Taliban officials dismissed the idea that their ties to Russia had anything to do with fighting Islamic State.

"In early 2008, when Russia began supporting us, ISIS(Islamic State) didn't exist anywhere in the world," the senior Taliban official said. "Their sole purpose was to strengthen us against the U.S. and its allies."

That was echoed by Taliban spokesman Zabihullah Mujahid, who said "ISIS is not an issue".

Nicholson said the talk of Islamic State is a smokescreen designed to justify Russian policies.

"Their (Russia's) narrative goes something like this: that the Taliban are the ones fighting Islamic State, not the Afghan government," Nicholson said.

"So this public legitimacy that Russia lends to the Taliban is not based on fact, but is used as a way to essentially undermine the Afghan government and the NATO efforts and bolster the belligerents."



(Additional reporting by Jibran Ahmad in Pakistan and Tatiana Ustinova and Andrew Osborn in Moscow; Editing by Mike Collett-White)
http://mobile.reuters.com/article/idUSKBN13W2XJ

So its Russia, pakistan, Iran, Qatar, Saudi Arabia ( read an article about them bankrolling the Taliban). Everybody is to blame for the failures of Afghanistan but not Afghanistan.

I swear at this point they are just looking for excuses.

Reactions: Like Like:
1


----------



## Saifullah Sani

Afghan and American officials are increasingly worried that any deepening of ties between Russia and Taliban militants fighting to topple the government in Kabul could complicate an already precarious security situation.

Russian officials have denied they provide aid to the insurgents, who are contesting large swathes of territory and inflicting heavy casualties, and say their limited contacts are aimed at bringing the Taliban to the negotiating table.

*Leaders in Kabul say Russian support for the Afghan Taliban appears to be mostly political so far.
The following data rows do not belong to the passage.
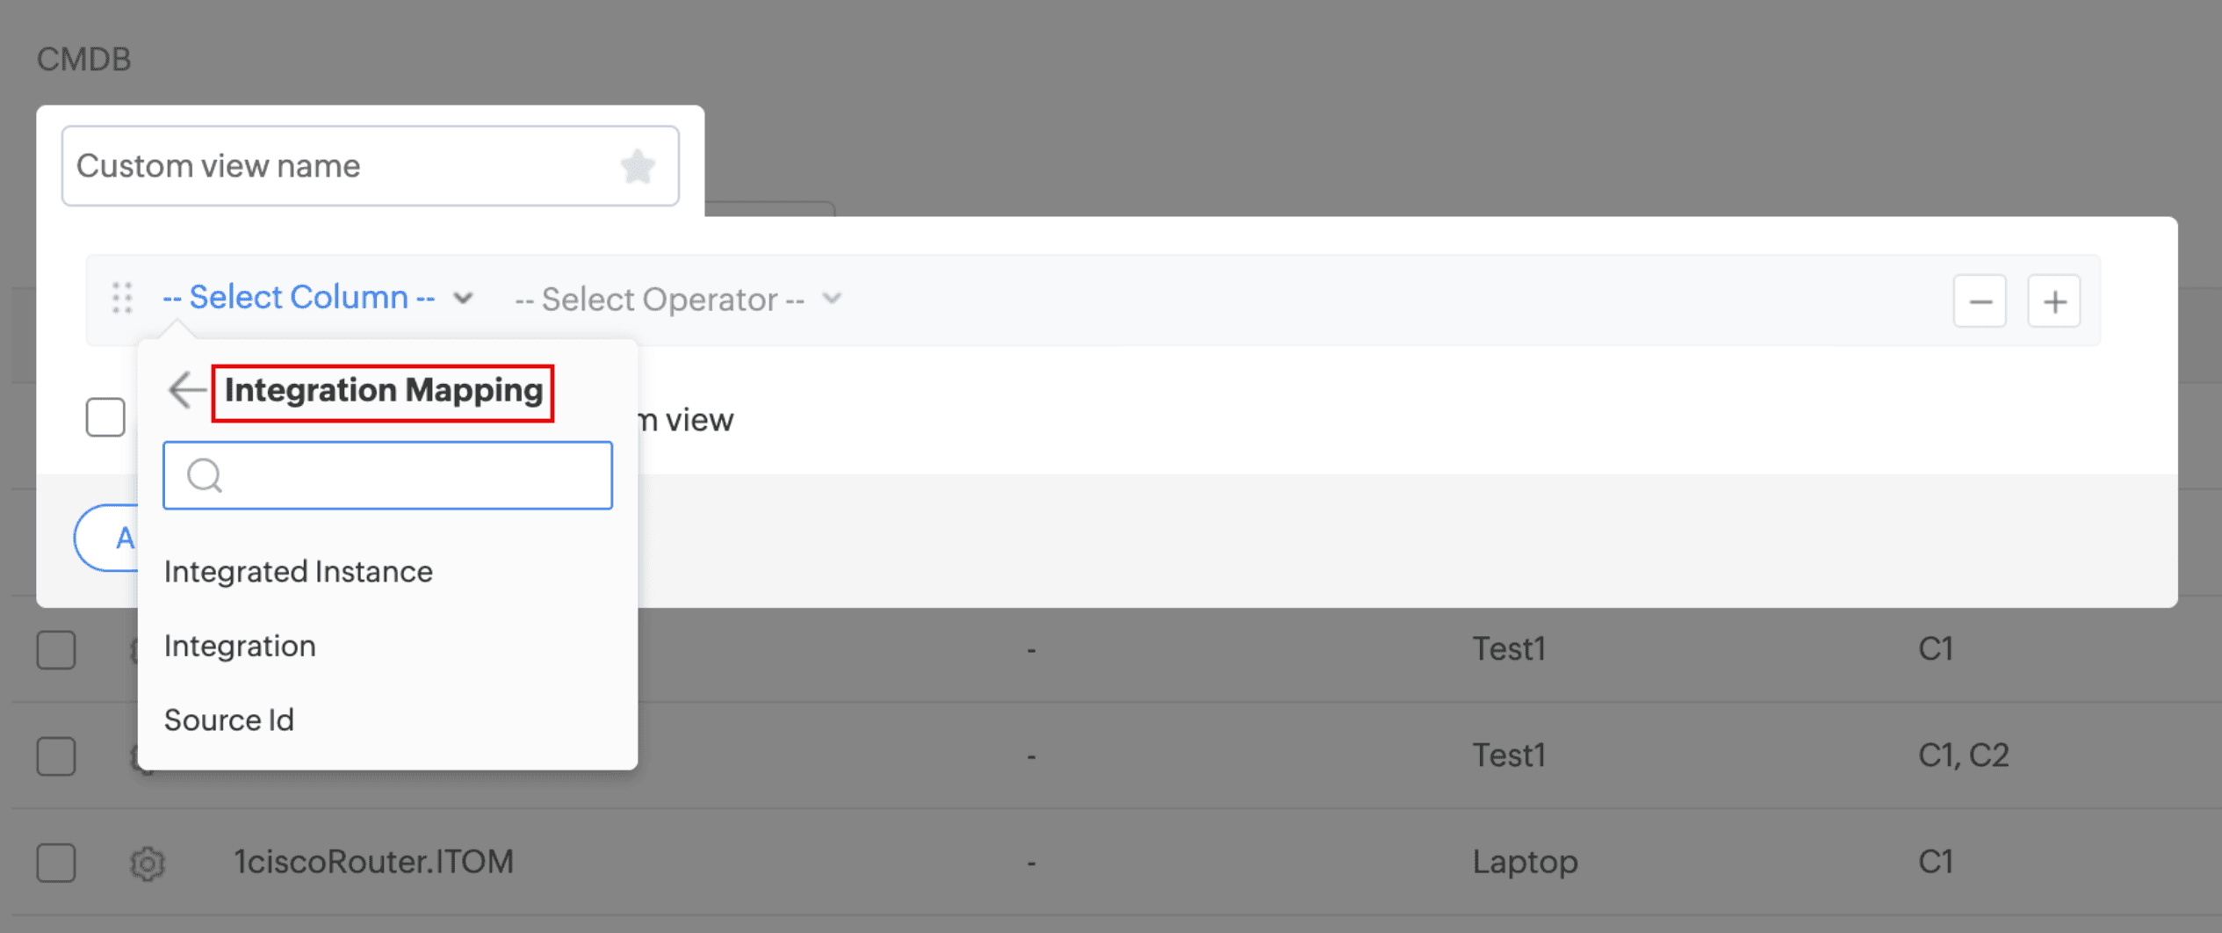Click the 1ciscoRouter.ITOM item name

373,862
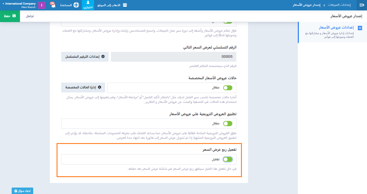Toggle custom quote statuses switch
This screenshot has width=367, height=194.
(x=228, y=88)
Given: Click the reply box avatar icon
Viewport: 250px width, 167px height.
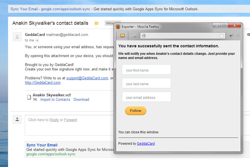Looking at the screenshot, I should pyautogui.click(x=17, y=119).
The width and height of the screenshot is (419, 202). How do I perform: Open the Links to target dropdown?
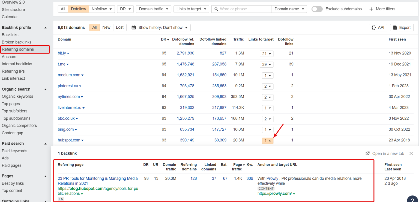tap(191, 9)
But a series of recent meetings they say has taken place in Moscow and Tajikistan has made Afghan intelligence and defense officials nervous about more direct support including weapons or funding.*

A senior Afghan security official called Russian support for the Taliban a "dangerous new trend", an analysis echoed by the top U.S. commander in Afghanistan, General John Nicholson.

He told reporters at a briefing in Washington last week that Russia had joined Iran and Pakistan as countries with a "malign influence" in Afghanistan, and said Moscow was lending legitimacy to the Taliban.

Russian Foreign Ministry spokeswoman Maria Zakharova pushed back at Nicholson's comments in a briefing in Moscow on Wednesday, calling them naive and inaccurate.

"We have repeatedly said that Russia is not carrying out any secret talks with the Taliban and is not providing it with any kind of support," she said.

Zakharova said Russia favors a negotiated peace in Afghanistan, which can only happen by cultivating contacts with all players, including the Taliban.

The Russian embassy in Kabul has scheduled a press conference for Thursday to discuss Afghan-Russian relations, amid reports that the Afghan parliament plans to investigate Russia's ties with the Taliban.


*ANOTHER "GREAT GAME"?*

Afghanistan has long been the scene of international intrigue and intervention, with the British and Russians jockeying for power during the 19th Century "Great Game," and the United States helping Pakistan provide weapons and funding to Afghan rebels fighting Soviet forces in the 1980s.

Taliban officials told Reuters that the group has had significant contacts with Moscow since at least 2007, adding that Russian involvement did not extend beyond "moral and political support".

"We had a common enemy," said one senior Taliban official. "We needed support to get rid of the United States and its allies in Afghanistan and Russia wanted all foreign troops to leave Afghanistan as quickly as possible."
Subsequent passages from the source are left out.